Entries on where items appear

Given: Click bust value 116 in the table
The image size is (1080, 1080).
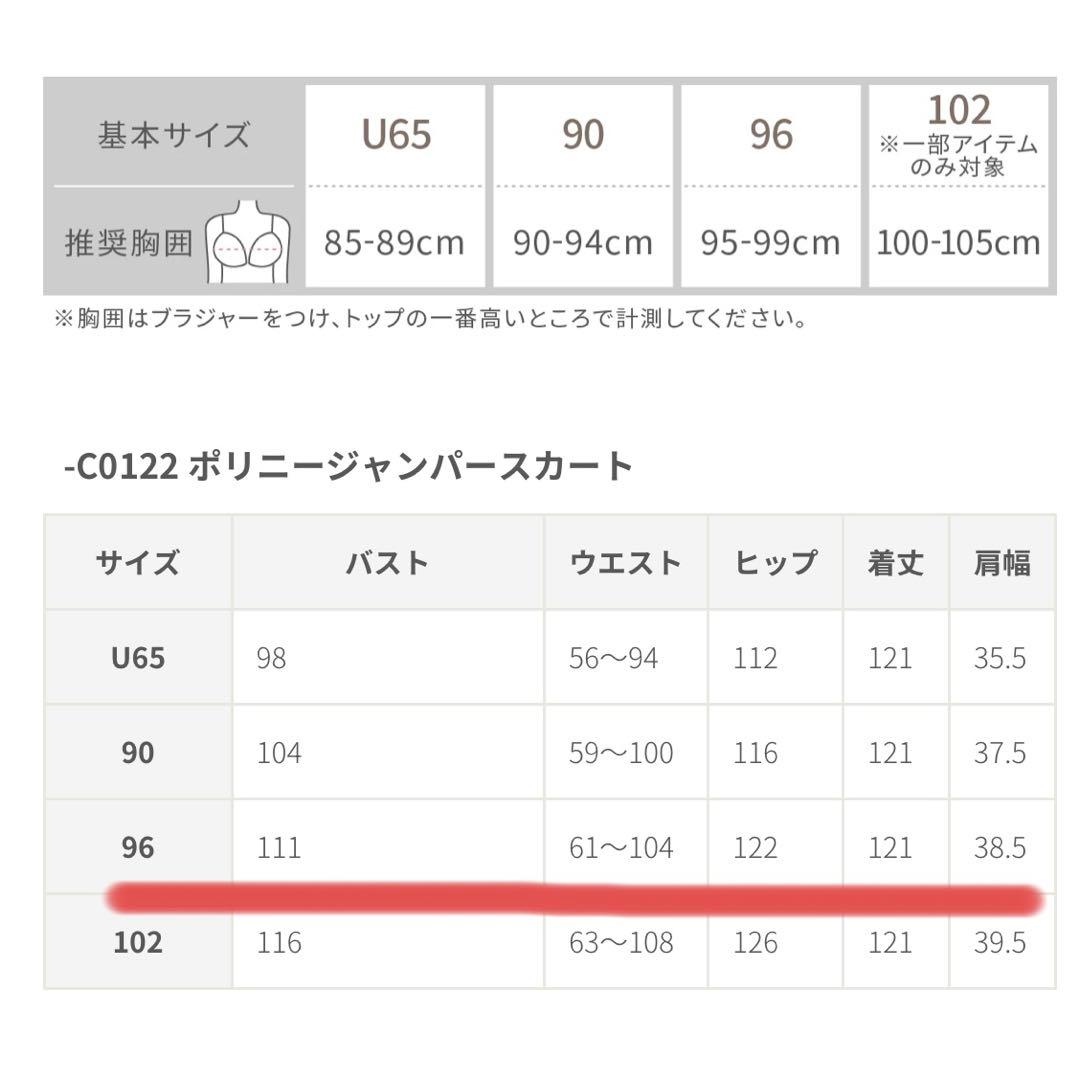Looking at the screenshot, I should (279, 943).
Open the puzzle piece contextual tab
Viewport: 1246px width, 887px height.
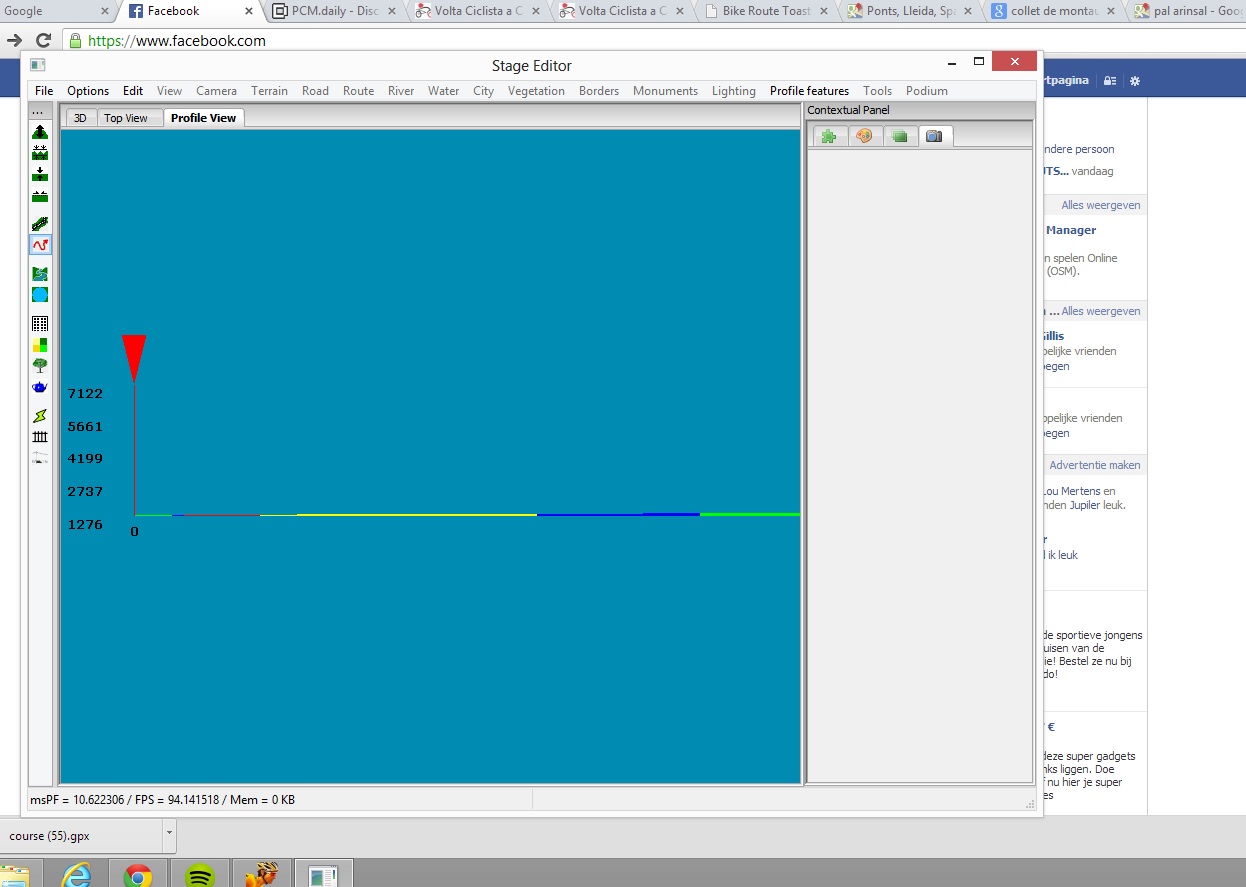pos(829,137)
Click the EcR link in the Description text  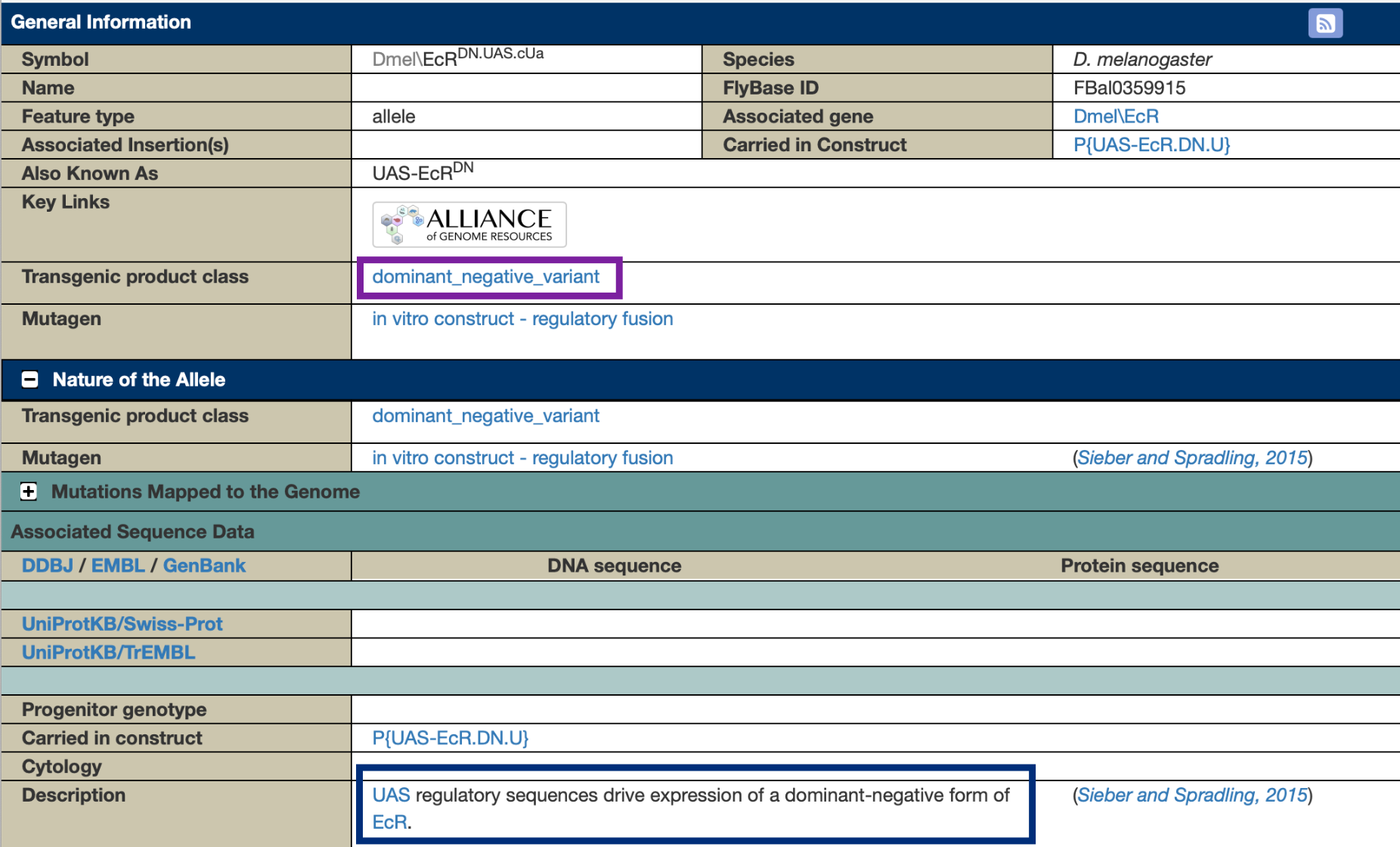[389, 822]
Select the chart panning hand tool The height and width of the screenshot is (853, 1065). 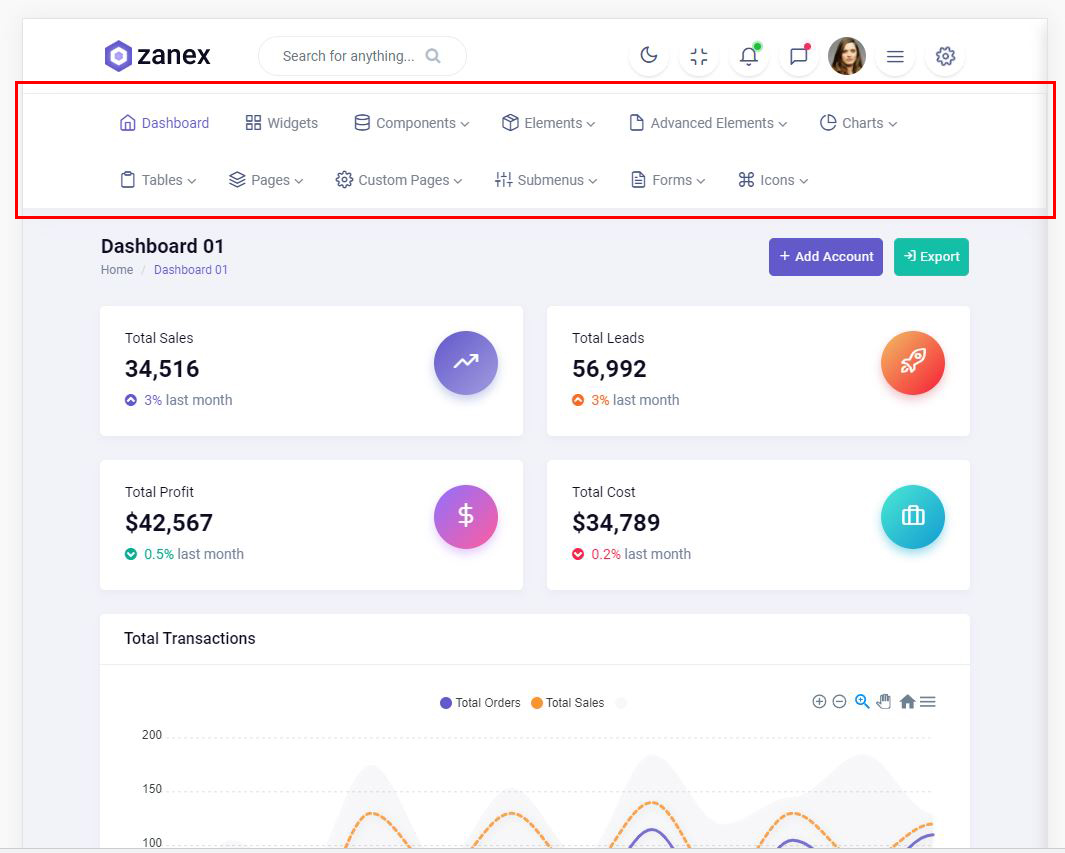[x=884, y=702]
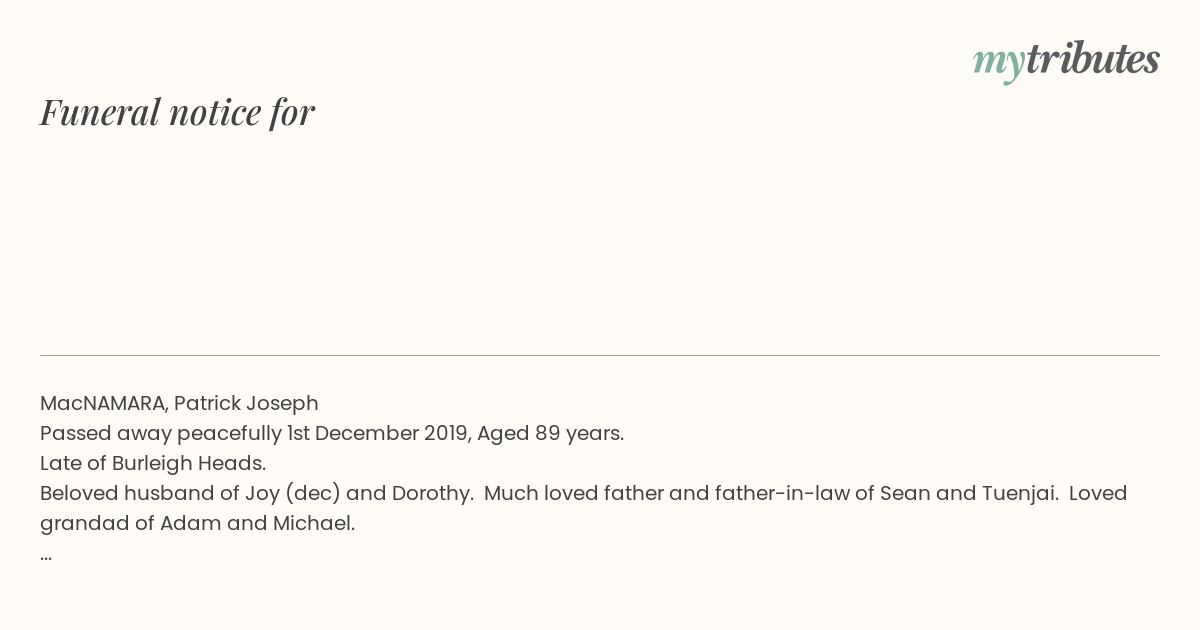
Task: Click "grandad of Adam and Michael" line
Action: 197,523
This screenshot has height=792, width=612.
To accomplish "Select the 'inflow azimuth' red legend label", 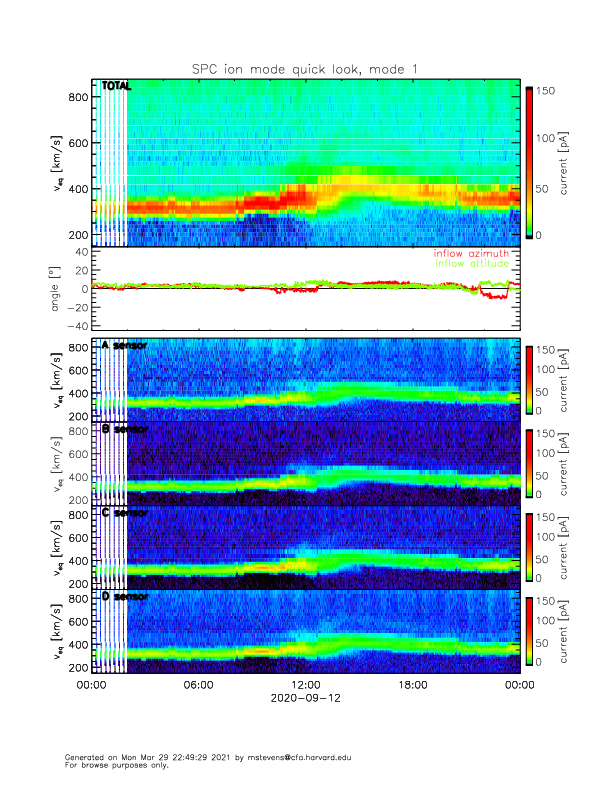I will click(471, 254).
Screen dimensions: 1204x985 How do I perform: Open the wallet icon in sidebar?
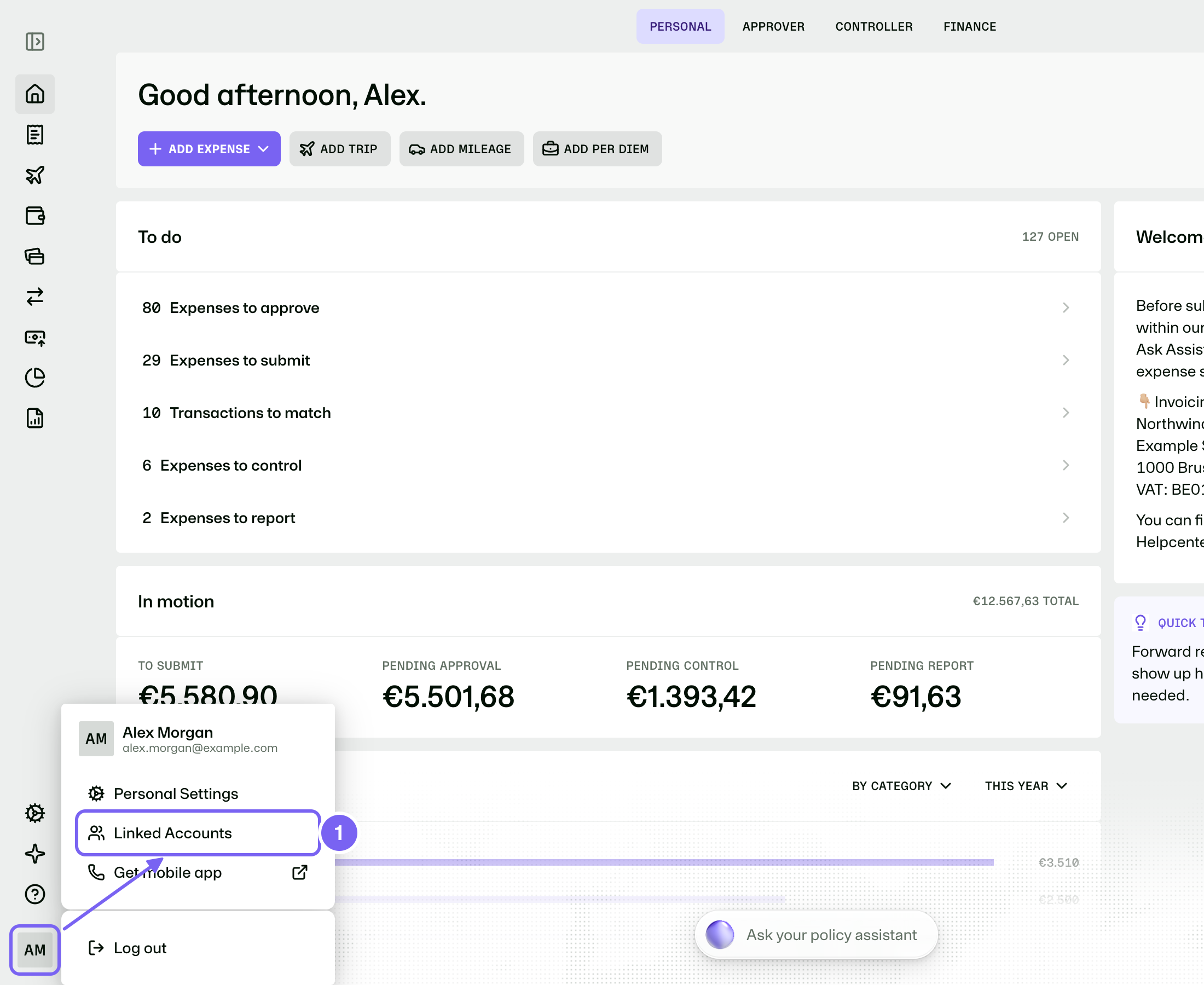(34, 216)
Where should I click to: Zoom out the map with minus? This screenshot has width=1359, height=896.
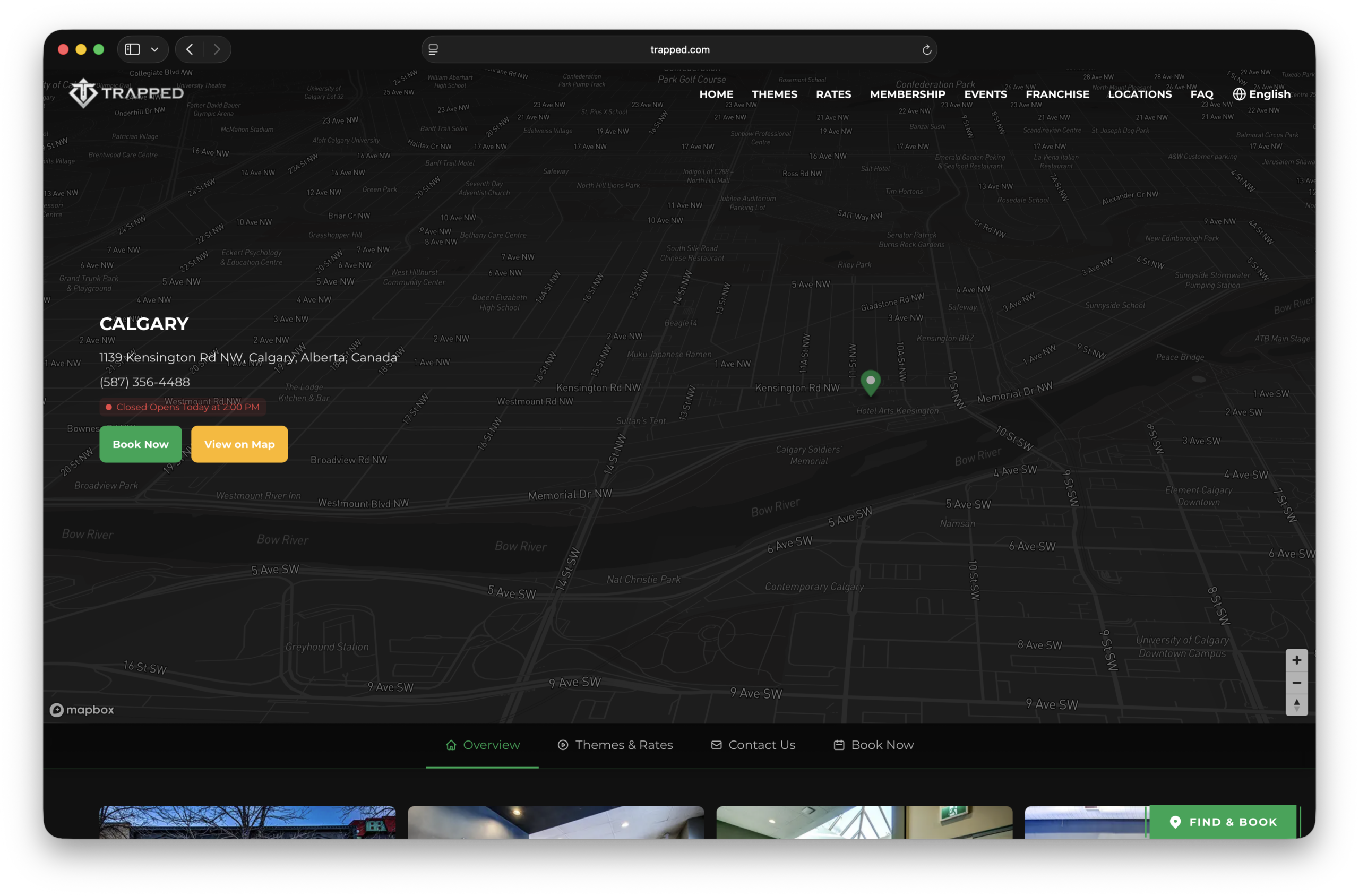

## [WRITTEN REQUEST]
Copy the lines from the one containing "Screen dimensions: 1204x985" through the end of the items, both ends included, and leave out the pictures.

## [EXERCISE ANSWER]
Screen dimensions: 1204x985 How do I perform: Open the wallet icon in sidebar?
(34, 216)
Where should I click to: Zoom out the map with minus? This screenshot has width=1359, height=896.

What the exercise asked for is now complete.